Now there are several ways that a developer could start to understand how the Amazon FreeRTOS demonstration software works. The first, and more time-consuming method, is to perform a complete code review. A code review is a great idea, but many developers will probably skip this step anyways. The second method is to trace the application and see how many tasks are created, how they interact with each other and analyze the applications run-time.
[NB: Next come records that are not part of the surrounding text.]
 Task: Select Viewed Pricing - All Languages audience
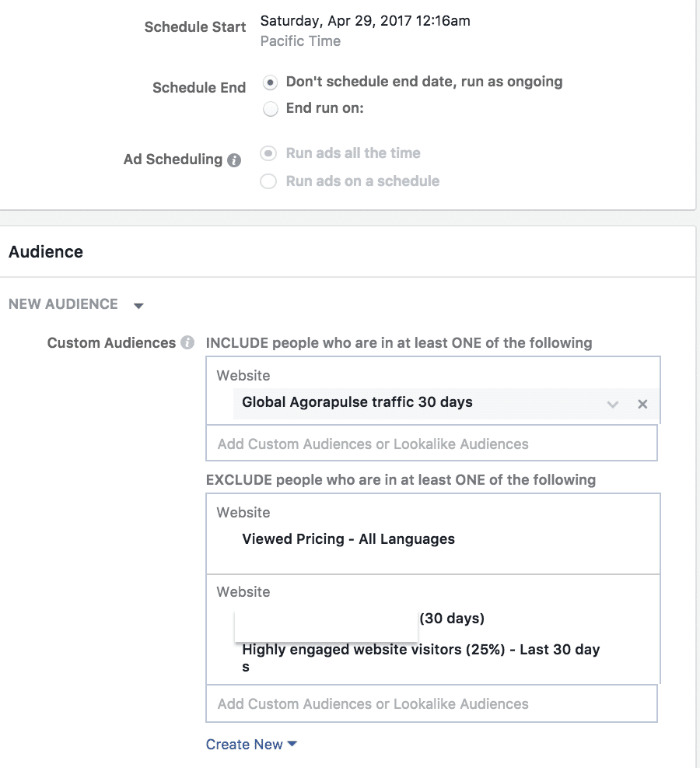coord(348,538)
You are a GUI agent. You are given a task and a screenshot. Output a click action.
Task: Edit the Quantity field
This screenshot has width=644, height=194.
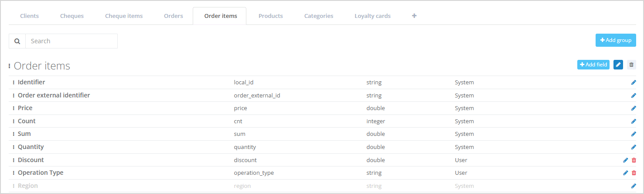[634, 147]
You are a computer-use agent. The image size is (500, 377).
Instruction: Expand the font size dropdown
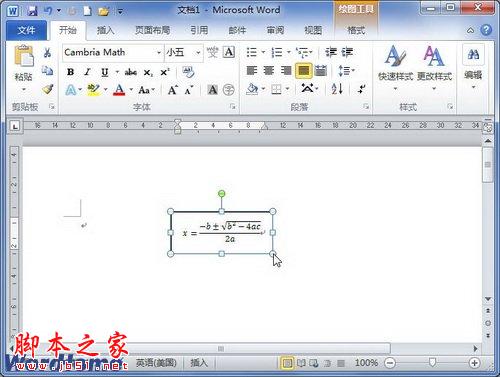pos(198,53)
I set up Amazon FreeRTOS on a STM32 IoT Discovery Node which has a STM32L475 Arm microcontroller. In order to trace the application, I set up the default Amazon FreeRTOS example within Atollic TrueStudio and used a SEGGGER J-Link Ultra+ debugger to live stream trace data to Percepio Tracealyzer. The setup is a little bit different than the default setup from Amazon which uses an ST-Link and System Workbench for STM32. I was finding the System Workbench did not want to compile the imported project and that it also would only support the ST-Link which has far less bandwidth for trace data.
After getting everything set up, I took a three-minute trace which provided the result shown in Figure 1.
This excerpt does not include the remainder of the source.